*** Block opens ***

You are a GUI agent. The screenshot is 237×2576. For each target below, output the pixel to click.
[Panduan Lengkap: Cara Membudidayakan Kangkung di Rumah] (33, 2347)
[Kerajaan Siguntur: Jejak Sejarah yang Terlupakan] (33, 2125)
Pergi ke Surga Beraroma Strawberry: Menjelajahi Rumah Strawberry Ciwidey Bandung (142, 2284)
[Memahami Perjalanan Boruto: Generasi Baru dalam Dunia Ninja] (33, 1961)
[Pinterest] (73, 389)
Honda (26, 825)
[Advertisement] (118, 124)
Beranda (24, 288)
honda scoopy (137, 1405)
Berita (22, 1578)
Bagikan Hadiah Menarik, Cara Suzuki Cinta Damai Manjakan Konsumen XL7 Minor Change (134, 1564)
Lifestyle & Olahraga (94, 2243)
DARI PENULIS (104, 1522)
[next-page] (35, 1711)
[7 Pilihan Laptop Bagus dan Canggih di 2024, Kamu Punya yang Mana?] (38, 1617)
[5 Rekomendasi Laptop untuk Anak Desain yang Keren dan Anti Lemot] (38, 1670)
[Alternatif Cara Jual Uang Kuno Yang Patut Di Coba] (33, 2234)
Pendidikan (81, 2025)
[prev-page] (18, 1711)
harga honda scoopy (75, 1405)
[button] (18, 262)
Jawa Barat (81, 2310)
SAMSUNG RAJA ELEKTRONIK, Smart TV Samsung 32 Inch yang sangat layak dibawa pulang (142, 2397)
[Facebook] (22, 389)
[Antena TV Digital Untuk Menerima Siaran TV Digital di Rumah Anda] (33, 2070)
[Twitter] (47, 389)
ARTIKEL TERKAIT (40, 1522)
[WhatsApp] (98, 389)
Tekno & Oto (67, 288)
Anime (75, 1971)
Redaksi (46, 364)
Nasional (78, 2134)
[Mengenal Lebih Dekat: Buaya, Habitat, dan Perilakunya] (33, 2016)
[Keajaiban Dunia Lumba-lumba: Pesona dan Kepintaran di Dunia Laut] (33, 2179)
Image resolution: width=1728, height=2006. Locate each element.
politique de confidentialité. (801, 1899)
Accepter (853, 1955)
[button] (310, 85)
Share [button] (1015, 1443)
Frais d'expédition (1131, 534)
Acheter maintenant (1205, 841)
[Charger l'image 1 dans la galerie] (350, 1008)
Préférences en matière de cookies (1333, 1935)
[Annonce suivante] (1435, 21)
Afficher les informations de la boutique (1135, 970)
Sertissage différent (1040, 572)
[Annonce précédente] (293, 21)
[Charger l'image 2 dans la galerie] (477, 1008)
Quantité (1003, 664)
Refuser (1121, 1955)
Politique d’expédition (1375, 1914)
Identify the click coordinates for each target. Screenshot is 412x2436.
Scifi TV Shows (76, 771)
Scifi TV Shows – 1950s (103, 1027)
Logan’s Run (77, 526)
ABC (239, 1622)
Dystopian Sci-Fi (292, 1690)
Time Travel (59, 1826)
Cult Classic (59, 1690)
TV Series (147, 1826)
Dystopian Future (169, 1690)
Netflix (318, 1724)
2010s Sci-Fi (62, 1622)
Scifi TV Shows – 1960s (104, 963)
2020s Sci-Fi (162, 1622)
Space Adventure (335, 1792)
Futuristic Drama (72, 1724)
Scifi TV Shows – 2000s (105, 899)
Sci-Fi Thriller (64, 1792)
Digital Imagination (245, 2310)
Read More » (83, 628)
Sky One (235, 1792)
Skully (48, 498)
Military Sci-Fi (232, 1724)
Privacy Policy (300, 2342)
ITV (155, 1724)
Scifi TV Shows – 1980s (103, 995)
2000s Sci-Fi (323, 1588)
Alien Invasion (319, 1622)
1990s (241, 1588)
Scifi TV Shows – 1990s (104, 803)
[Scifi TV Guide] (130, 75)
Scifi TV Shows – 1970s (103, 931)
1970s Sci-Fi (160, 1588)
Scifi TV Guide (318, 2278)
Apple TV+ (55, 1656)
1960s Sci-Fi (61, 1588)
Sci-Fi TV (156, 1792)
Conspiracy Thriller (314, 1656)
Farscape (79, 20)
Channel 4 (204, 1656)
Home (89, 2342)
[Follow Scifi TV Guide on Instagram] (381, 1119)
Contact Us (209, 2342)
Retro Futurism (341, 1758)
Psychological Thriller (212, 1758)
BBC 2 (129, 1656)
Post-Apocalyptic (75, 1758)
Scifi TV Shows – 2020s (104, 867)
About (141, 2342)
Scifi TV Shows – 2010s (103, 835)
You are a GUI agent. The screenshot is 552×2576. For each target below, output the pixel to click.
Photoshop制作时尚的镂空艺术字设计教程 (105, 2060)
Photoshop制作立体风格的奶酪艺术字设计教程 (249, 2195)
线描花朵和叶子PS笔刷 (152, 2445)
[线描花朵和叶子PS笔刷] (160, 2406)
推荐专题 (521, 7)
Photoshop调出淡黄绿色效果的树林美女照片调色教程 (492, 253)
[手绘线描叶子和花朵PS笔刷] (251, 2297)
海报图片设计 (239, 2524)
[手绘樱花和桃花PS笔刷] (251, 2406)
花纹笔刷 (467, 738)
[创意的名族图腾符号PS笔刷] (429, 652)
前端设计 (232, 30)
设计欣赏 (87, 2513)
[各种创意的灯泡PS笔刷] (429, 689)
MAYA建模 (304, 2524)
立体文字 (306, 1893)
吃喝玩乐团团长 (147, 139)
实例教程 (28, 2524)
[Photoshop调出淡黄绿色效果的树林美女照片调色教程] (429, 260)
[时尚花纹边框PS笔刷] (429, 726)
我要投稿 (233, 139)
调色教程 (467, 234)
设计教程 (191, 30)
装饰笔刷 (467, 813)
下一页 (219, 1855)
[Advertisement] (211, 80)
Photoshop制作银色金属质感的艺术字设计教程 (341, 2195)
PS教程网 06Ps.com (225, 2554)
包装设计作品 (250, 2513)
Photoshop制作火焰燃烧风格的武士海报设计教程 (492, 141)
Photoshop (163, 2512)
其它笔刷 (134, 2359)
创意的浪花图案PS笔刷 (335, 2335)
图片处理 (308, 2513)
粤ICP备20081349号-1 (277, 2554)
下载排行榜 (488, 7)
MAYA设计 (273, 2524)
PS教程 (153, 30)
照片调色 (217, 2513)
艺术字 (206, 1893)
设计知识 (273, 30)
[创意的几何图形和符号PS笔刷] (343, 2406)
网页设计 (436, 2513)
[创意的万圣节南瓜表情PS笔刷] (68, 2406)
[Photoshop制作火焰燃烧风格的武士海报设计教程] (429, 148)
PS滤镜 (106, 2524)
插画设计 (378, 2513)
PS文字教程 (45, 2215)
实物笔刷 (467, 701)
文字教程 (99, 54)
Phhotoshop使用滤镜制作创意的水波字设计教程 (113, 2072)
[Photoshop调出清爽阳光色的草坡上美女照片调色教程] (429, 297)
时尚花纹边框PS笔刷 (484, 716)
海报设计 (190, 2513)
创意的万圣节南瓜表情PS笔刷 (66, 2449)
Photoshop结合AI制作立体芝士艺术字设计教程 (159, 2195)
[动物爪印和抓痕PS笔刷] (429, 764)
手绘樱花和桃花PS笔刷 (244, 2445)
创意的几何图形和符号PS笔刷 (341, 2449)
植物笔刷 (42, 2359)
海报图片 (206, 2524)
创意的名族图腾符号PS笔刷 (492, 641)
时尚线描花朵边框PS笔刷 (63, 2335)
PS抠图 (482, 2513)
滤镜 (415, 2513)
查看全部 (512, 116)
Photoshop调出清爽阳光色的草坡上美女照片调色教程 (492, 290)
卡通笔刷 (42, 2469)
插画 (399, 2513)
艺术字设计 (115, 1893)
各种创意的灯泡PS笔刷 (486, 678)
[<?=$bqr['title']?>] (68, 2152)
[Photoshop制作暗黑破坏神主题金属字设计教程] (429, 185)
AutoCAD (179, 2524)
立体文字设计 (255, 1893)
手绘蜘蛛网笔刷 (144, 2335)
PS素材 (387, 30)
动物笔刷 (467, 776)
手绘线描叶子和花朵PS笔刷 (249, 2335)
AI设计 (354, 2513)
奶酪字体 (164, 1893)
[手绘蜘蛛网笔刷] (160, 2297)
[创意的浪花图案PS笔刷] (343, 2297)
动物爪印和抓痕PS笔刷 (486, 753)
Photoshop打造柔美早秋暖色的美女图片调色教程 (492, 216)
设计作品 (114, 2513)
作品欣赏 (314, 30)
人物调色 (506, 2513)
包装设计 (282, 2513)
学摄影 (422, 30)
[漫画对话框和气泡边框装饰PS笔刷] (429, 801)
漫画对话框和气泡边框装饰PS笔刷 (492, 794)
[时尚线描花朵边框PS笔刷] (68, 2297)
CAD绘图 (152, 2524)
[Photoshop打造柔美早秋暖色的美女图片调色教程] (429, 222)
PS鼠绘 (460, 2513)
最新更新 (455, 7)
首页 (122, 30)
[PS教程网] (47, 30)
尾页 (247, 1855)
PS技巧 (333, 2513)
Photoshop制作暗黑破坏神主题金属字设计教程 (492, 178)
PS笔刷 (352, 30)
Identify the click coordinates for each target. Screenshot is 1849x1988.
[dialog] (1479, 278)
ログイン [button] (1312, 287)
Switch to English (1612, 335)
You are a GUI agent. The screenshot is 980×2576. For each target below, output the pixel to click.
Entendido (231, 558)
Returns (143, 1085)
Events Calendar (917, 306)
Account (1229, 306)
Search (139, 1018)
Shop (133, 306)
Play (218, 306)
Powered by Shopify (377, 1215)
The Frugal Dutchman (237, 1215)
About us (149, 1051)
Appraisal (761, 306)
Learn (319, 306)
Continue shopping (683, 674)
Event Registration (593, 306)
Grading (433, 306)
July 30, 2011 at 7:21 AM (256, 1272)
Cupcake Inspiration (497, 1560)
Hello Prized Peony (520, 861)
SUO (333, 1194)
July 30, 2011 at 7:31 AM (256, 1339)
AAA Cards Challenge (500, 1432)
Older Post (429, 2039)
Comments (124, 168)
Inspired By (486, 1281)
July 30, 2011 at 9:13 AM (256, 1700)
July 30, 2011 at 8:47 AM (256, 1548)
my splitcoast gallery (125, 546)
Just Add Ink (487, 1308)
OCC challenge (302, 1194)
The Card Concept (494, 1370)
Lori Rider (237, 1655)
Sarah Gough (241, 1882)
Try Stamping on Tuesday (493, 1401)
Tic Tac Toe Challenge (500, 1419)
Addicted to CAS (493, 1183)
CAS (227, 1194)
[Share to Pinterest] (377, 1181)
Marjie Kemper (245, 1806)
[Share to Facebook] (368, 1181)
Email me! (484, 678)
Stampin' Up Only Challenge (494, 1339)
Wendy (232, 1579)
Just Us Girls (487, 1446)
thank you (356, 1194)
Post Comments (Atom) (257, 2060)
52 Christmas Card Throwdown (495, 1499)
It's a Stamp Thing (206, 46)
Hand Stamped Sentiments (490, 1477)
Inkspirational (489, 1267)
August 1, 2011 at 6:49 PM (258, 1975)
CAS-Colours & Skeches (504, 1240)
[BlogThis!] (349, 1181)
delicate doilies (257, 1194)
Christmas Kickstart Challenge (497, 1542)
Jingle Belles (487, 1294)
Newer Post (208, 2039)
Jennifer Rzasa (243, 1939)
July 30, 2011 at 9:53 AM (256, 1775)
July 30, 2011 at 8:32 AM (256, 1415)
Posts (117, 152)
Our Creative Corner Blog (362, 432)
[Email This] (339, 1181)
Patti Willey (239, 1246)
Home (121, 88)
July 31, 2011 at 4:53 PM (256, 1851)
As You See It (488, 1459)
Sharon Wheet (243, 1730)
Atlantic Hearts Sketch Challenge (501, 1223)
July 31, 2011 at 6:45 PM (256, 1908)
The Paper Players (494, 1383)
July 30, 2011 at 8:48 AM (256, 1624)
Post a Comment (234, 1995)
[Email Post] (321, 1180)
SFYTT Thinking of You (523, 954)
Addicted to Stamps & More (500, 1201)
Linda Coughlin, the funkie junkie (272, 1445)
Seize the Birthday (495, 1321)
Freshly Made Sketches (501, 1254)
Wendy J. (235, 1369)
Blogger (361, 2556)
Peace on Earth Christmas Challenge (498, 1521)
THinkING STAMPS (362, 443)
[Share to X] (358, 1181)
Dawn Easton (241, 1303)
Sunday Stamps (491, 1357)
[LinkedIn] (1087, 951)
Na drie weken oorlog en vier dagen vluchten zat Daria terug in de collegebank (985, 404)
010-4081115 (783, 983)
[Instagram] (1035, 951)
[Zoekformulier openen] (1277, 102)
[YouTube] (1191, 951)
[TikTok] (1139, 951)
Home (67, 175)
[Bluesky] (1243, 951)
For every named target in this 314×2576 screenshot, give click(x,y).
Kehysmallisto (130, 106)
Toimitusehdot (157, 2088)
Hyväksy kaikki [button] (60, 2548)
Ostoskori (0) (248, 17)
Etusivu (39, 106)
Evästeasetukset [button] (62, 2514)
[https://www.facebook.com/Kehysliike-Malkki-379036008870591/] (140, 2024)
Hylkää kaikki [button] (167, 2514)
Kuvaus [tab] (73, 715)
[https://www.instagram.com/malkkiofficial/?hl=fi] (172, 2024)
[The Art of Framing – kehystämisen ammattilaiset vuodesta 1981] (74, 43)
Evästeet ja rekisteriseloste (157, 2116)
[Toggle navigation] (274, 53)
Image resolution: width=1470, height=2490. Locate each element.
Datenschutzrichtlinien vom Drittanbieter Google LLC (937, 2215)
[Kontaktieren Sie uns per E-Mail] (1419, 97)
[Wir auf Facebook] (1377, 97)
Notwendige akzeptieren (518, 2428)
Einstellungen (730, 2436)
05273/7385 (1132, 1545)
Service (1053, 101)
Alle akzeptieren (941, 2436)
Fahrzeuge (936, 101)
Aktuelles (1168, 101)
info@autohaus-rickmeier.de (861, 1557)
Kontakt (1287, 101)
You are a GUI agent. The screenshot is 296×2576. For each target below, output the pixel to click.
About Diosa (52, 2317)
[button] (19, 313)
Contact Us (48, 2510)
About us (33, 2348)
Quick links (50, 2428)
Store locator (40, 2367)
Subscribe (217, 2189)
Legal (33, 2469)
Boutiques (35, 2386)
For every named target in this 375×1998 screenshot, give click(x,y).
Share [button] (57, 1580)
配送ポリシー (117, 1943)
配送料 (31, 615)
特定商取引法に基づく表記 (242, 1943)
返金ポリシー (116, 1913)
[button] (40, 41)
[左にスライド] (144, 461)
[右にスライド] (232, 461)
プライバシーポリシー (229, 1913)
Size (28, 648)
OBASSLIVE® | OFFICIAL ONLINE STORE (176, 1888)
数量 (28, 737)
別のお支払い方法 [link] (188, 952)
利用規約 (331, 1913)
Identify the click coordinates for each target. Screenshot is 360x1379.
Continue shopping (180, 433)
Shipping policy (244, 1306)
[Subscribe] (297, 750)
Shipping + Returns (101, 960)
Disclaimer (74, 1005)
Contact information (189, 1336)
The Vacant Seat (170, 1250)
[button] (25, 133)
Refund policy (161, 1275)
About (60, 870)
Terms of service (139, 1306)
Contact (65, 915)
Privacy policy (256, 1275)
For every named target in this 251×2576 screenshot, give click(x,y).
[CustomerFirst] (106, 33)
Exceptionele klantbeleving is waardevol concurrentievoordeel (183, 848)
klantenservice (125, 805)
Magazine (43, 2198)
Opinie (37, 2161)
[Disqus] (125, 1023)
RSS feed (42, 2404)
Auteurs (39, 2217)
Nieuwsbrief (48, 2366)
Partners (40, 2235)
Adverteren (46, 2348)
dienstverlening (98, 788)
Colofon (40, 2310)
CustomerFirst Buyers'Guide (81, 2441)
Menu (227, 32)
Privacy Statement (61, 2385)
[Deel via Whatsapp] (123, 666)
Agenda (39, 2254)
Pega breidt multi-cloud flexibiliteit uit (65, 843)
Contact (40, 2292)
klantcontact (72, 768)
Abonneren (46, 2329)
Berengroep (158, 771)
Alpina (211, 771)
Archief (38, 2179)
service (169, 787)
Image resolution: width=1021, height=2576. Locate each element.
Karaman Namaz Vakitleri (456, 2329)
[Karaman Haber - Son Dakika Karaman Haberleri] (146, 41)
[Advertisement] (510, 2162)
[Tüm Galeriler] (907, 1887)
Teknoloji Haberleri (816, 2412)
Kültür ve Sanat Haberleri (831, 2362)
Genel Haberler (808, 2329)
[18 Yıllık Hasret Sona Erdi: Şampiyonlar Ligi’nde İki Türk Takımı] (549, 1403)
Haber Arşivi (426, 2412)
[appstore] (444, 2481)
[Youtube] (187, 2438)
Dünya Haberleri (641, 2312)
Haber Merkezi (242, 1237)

*** Block closes ***

• _Task details_
Gather each line of the listing containing the word "give" and show it.

• _Final answer_
For every named target in this 314×2576 screenshot, give click(x,y).
For every named target in this 375×1998 screenshot, give click(x,y).
For every named target in this 251×2576 screenshot, give click(x,y).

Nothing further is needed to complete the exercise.